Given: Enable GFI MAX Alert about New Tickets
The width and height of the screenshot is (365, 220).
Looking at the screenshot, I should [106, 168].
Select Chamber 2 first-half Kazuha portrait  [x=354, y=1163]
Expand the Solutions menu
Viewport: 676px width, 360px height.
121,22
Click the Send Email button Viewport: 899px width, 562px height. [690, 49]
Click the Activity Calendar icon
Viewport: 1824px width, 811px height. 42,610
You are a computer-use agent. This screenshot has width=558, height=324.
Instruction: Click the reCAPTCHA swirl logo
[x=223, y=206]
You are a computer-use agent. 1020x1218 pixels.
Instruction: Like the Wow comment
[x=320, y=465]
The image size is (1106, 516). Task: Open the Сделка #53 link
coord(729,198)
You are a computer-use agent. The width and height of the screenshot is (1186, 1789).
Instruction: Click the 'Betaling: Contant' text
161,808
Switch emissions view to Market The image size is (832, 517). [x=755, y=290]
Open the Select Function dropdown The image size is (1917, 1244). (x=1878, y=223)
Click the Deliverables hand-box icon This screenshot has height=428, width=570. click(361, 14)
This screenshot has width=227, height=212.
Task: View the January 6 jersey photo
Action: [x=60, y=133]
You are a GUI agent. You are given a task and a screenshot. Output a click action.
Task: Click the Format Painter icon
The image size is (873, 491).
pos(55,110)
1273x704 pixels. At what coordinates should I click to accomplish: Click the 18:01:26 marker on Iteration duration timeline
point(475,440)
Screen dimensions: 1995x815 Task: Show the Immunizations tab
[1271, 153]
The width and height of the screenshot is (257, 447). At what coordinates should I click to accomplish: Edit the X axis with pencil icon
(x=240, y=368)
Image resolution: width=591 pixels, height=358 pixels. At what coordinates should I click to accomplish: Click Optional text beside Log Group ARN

## WHAT TO WORK ON:
Copy out every one of the records above, word for word and with no changes.

## EXPECTED ANSWER:
Given: Enable GFI MAX Alert about New Tickets
The width and height of the screenshot is (365, 220).
Looking at the screenshot, I should [106, 168].
Select Chamber 2 first-half Kazuha portrait  [x=354, y=1163]
Expand the Solutions menu
Viewport: 676px width, 360px height.
121,22
Click the Send Email button Viewport: 899px width, 562px height. [690, 49]
Click the Activity Calendar icon
Viewport: 1824px width, 811px height. 42,610
You are a computer-use agent. This screenshot has width=558, height=324.
Instruction: Click the reCAPTCHA swirl logo
[x=223, y=206]
You are a computer-use agent. 1020x1218 pixels.
Instruction: Like the Wow comment
[x=320, y=465]
The image size is (1106, 516). Task: Open the Сделка #53 link
coord(729,198)
You are a computer-use agent. The width and height of the screenshot is (1186, 1789).
Instruction: Click the 'Betaling: Contant' text
161,808
Switch emissions view to Market The image size is (832, 517). [x=755, y=290]
Open the Select Function dropdown The image size is (1917, 1244). (x=1878, y=223)
Click the Deliverables hand-box icon This screenshot has height=428, width=570. click(361, 14)
This screenshot has width=227, height=212.
Task: View the January 6 jersey photo
Action: [x=60, y=133]
You are a GUI agent. You are given a task and a screenshot. Output a click action.
Task: Click the Format Painter icon
The image size is (873, 491).
pos(55,110)
1273x704 pixels. At what coordinates should I click to accomplish: Click the 18:01:26 marker on Iteration duration timeline
point(475,440)
Screen dimensions: 1995x815 Task: Show the Immunizations tab
[1271, 153]
The width and height of the screenshot is (257, 447). At what coordinates should I click to accomplish: Edit the X axis with pencil icon
(x=240, y=368)
Image resolution: width=591 pixels, height=358 pixels. At what coordinates should I click to accomplish: Click Optional text beside Log Group ARN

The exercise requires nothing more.